# Plant ID :)



## girth vader (Apr 24, 2006)

any ideas?










































thanks guys.

Zig.


----------



## Christine (Nov 4, 2005)

Pfft! And I thought Girth Vader knew it all! Sorry hon, I have no idea (not surprising is it heheh).


----------



## girth vader (Apr 24, 2006)

Christine said:


> Pfft! And I thought Girth Vader knew it all! Sorry hon, I have no idea (not surprising is it heheh).


 I wish I knew this.....:lol: I'm selling clips to my lfs and they don't know what it is either. But its selling like hotcakes.


----------



## Guest (Mar 4, 2007)

Looks like a type of Ludwigia to me....maybe Ludwigia glandulosa?


----------



## girth vader (Apr 24, 2006)

JustOneMore20 said:


> Looks like a type of Ludwigia to me....maybe Ludwigia glandulosa?


ludwigia is as far as I have gotten as well with it. Hopefully someone can find the planting tag and clue me in a little further....... thanks kristen, if you run across it, let me know, in the meantime I'kk keep on looking... 

Zig


----------



## girth vader (Apr 24, 2006)

LUDWIGIA REPENS. AHA finally. too many sub species sometimes to sort through..... good ol google. common name "red ludwigia" for us lamens. seems apparent enough eh? lol cheers all, and nite. PS I'm ABSOLUTELY WATED RIGHT NOW POSTING THIS!!!:lol: tIME FOR BED


----------



## Damon (Jan 18, 2005)

Ludwigia palustris.


----------



## girth vader (Apr 24, 2006)

Damon said:


> Ludwigia palustris.


more red in my subspecies to be palustris, however they do look alike, but the repens has the deep red that my plants show.


----------



## Fishboy93 (Jun 11, 2005)

girth vader said:


> more red in my subspecies to be palustris, however they do look alike, but the repens has the deep red that my plants show.



The intensity of the light changes the shade of red so it could be either...


----------



## Guest (Mar 4, 2007)

The leaf shape doesn't match Ludwigia repens IMO, but could be Ludwigia repens "rubin" which has a leaf shape similar to that.
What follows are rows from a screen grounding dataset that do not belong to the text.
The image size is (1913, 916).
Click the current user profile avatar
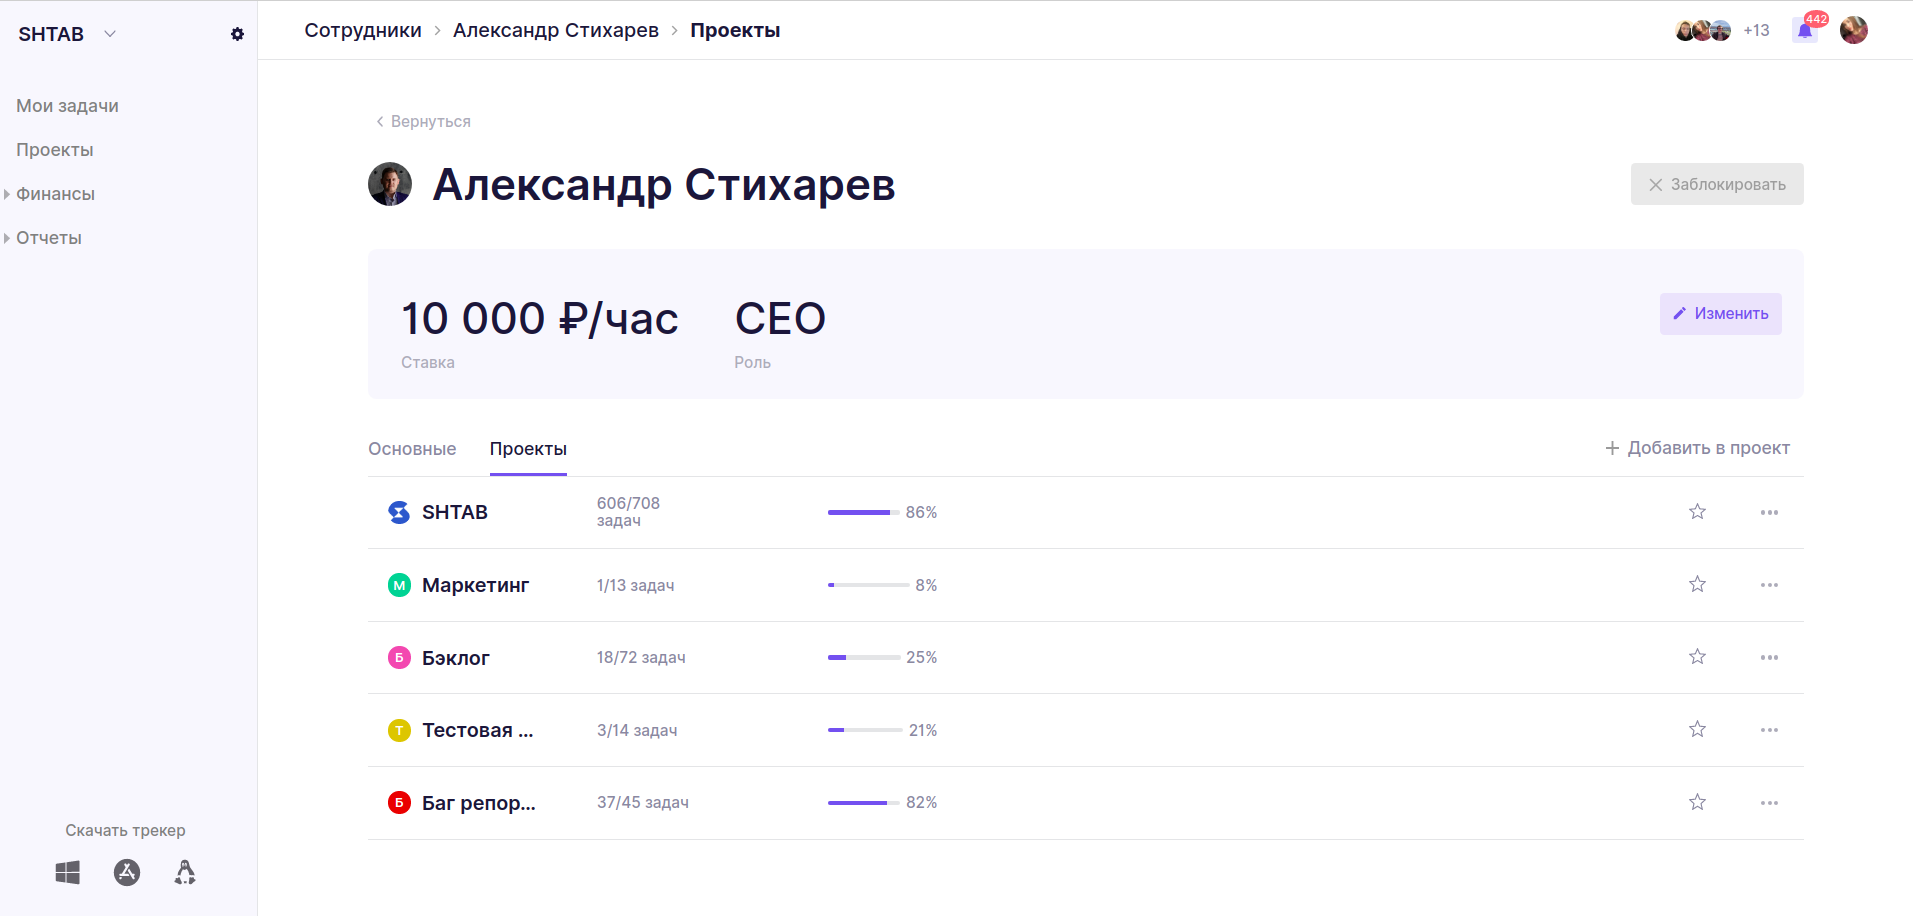[x=1853, y=30]
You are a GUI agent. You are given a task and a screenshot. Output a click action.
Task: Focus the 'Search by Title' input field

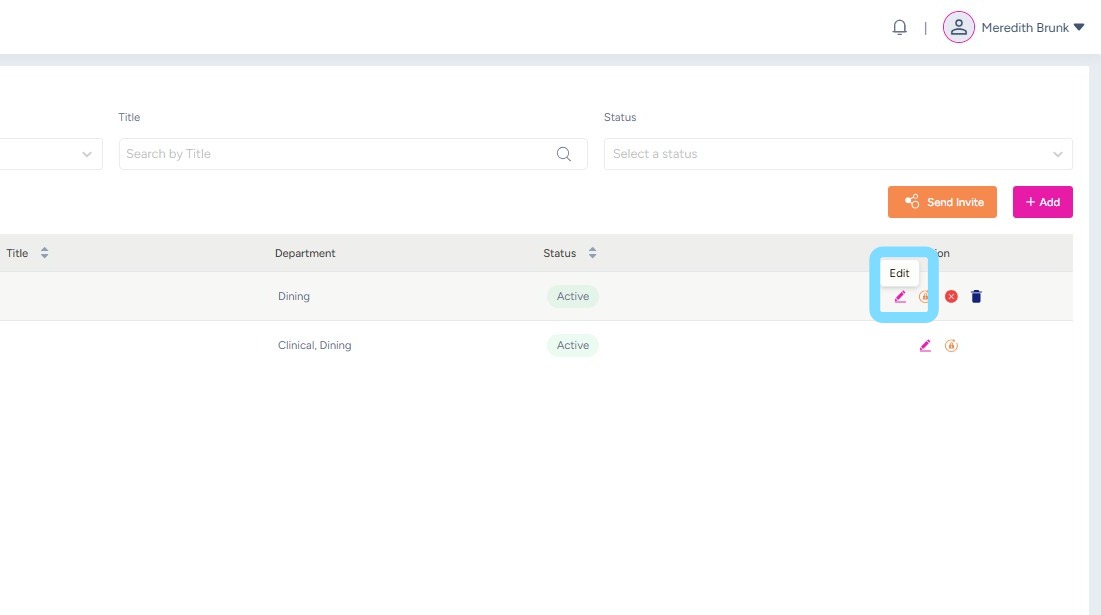point(335,154)
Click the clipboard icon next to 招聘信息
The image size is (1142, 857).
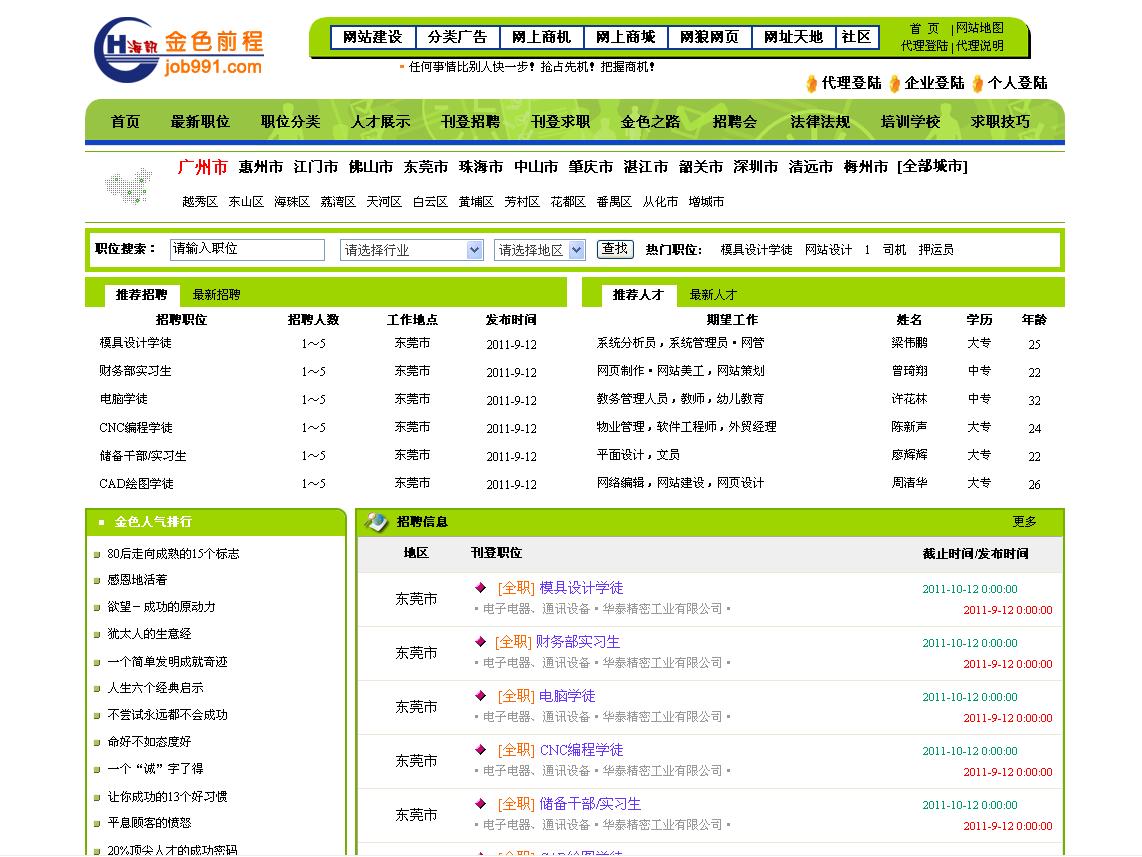pyautogui.click(x=374, y=520)
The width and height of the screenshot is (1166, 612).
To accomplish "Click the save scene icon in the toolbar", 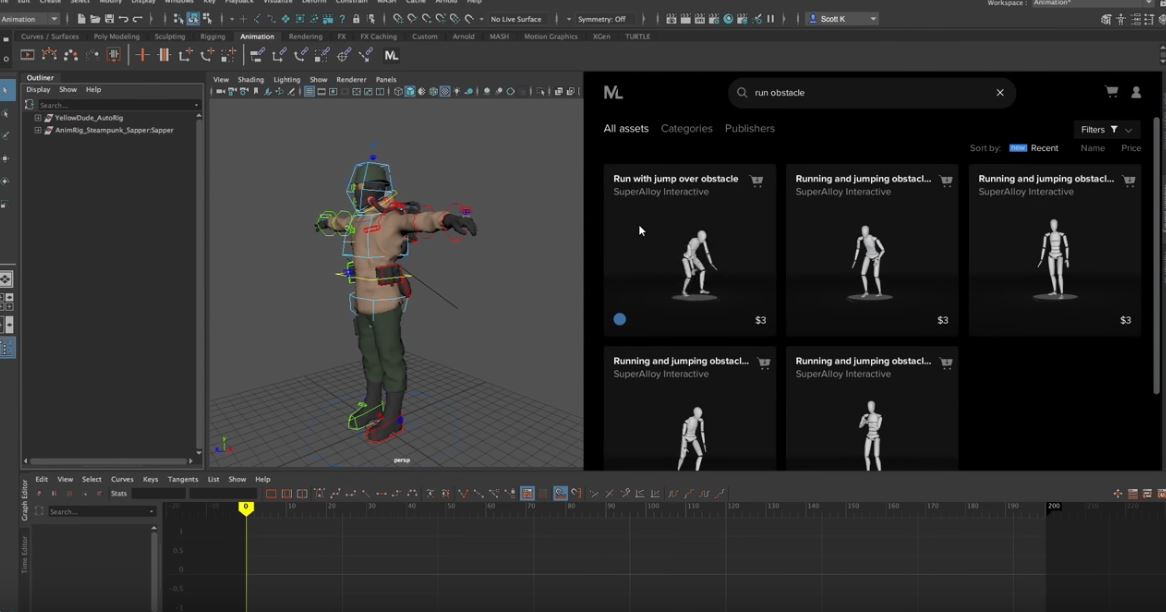I will (109, 19).
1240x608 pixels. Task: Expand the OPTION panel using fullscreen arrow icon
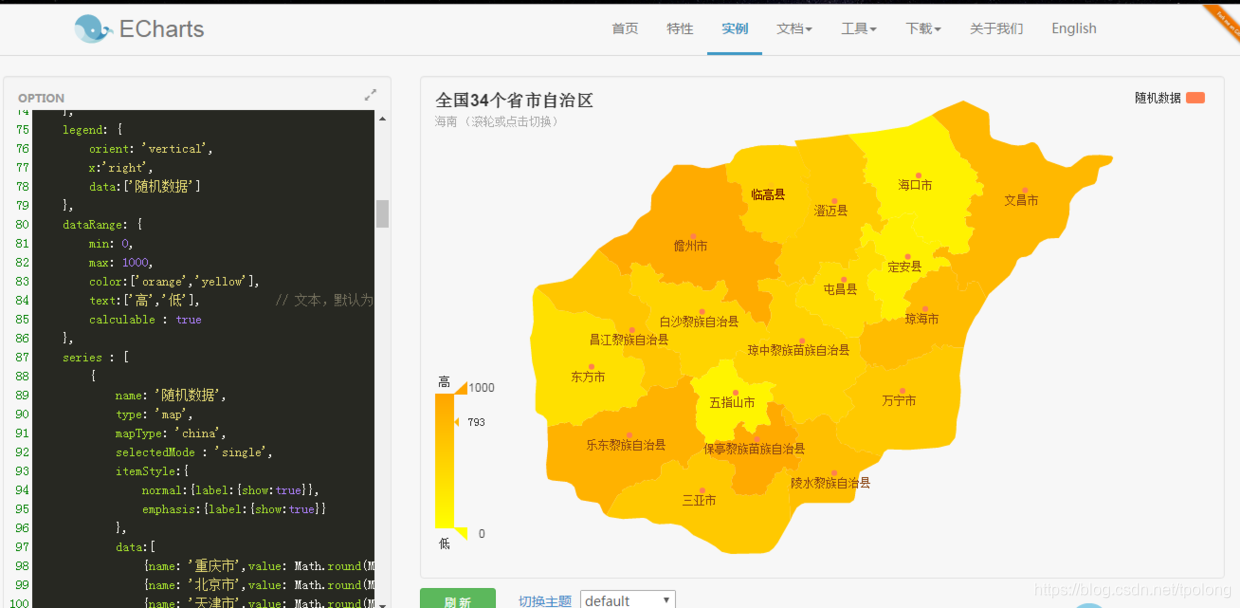tap(370, 94)
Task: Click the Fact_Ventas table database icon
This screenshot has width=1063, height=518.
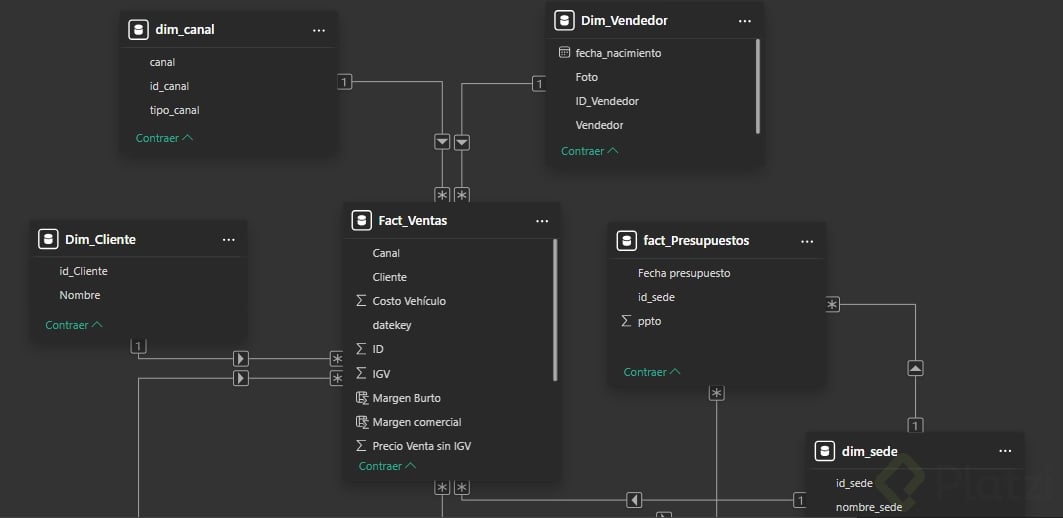Action: [361, 220]
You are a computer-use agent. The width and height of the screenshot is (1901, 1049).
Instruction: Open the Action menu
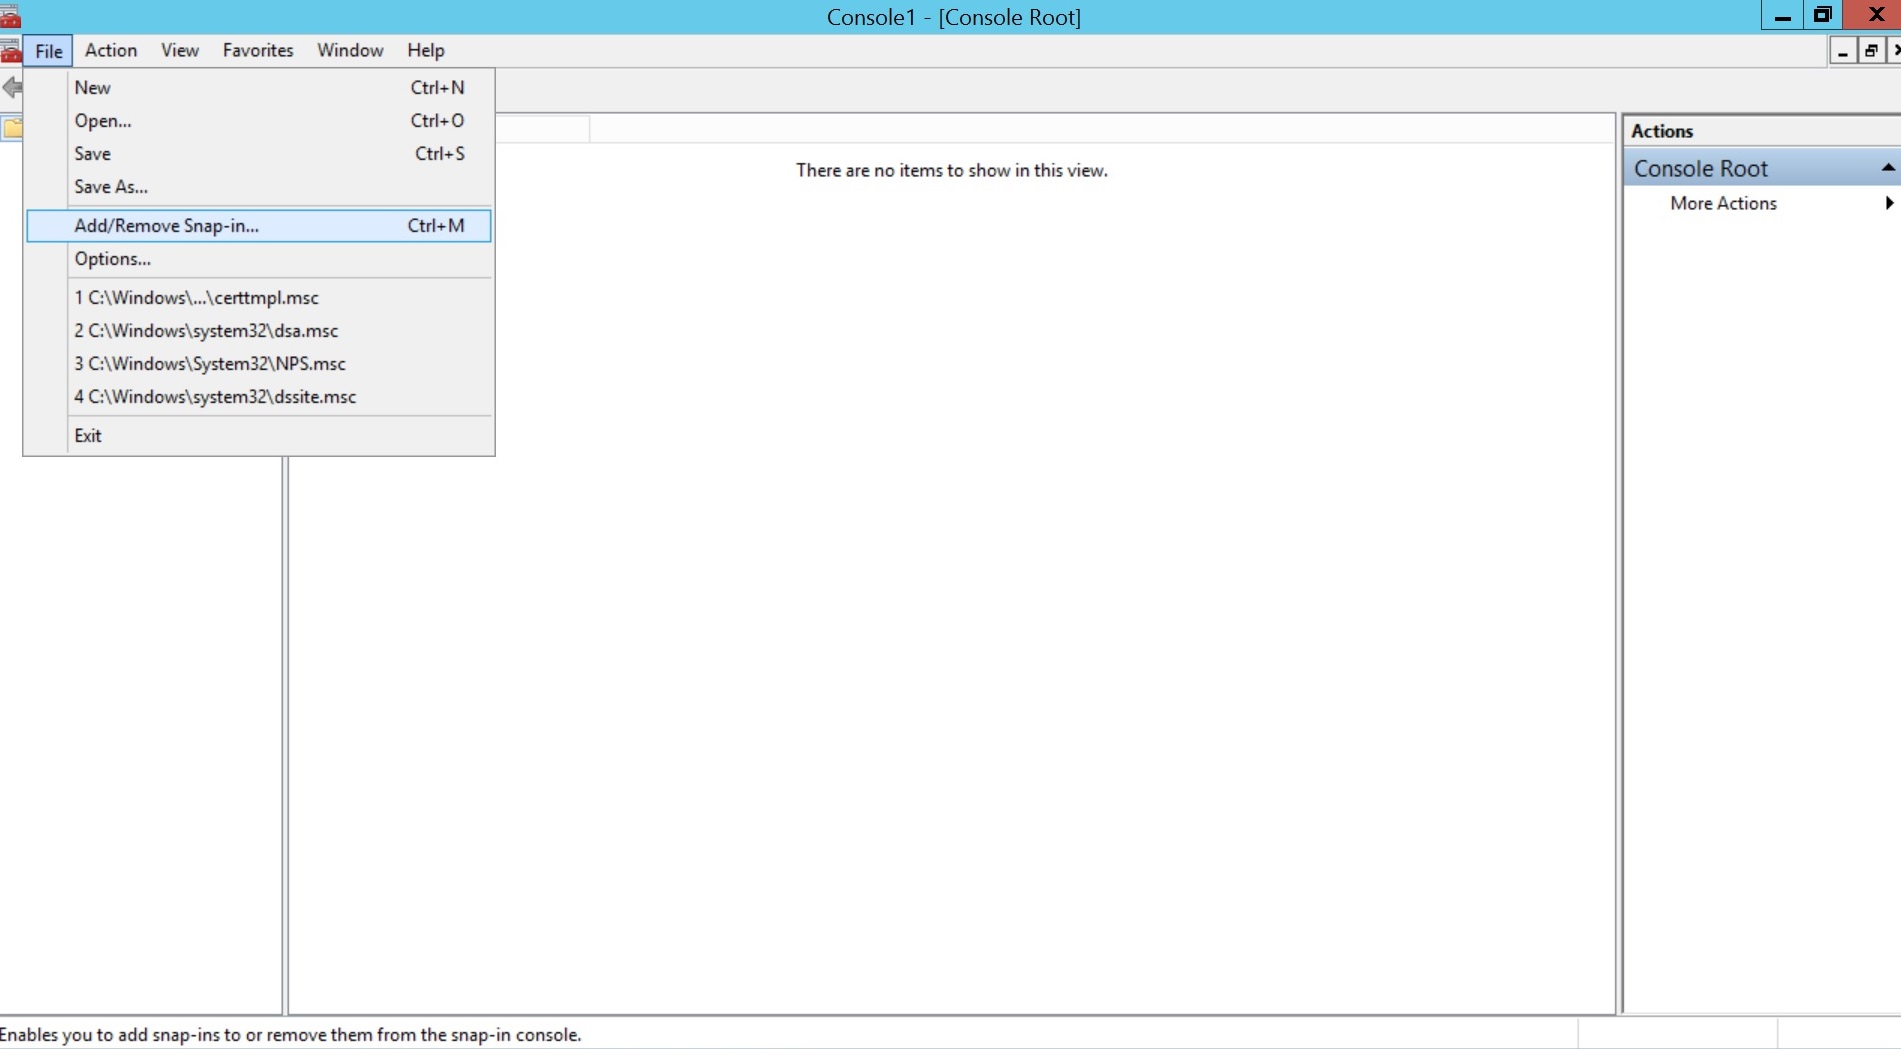tap(110, 50)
Regular repens has a more oval shaped leaf. 

Repens
Repens "rubin"

The leaf shape of palustris looks more like your plants though.  Either that or the glandulosa. :lol:


----------



## Damon (Jan 18, 2005)

Redness is usually due to light intensity AND nitrate levels.


----------



## Fishboy93 (Jun 11, 2005)

Damon said:


> Redness is usually due to light intensity AND nitrate levels.


Oh cool didnt know that nitrate affects too


----------



## Damon (Jan 18, 2005)

Running tanks lean on No3 tends to bring out the reds more.


----------



## girth vader (Apr 24, 2006)

It's nice to have knowledgeable ppl in the plant forum . great links Kristen, and yes lower NO3 will cause colour variations as well, but....  I'm gunna put this one to rest :lol: , I drove 45 minutes to the store I bought it from and it is Repens. I dose KNO3 pretty hardy, to keep my NO3 at 40ppm. My livestock can only manage 10ppm on their own, so I give it that extra umff when I dose my Macs every other day. As I said, it's just nice not to have ppl just posting a guess and actually looking. Cheers Kristen and Damon. If you guys want some freebies I have lots, the stuff grow faster then hygro 

night guys.


----------



## Damon (Jan 18, 2005)

I'll gladly take some. I haven't had ludwigia repens or ovalis or palustris in my tanks for awhile.....


----------



## girth vader (Apr 24, 2006)

Damon said:


> I'll gladly take some. I haven't had ludwigia repens or ovalis or palustris in my tanks for awhile.....


I'll ask around and see of who I know has a Phytosanitary Certificate ( I think you need one to ship plants across the border) and fire you down some.since you're so close I could use UPS ground and it would only take 1-2 days. I'll look into it for ya Damon. Unless I just bagged and shipped and not accurately itemised the box. I'm not sure if that would get me, you or both of us in deep.......

Ziggy.


----------



## Damon (Jan 18, 2005)

lol. I hear ya.... I'll look into it also. Some plants get through just fine depending on the species. I'll have to check to see if this one is allowed. Its native to the U.S. (Ludwigia is)


----------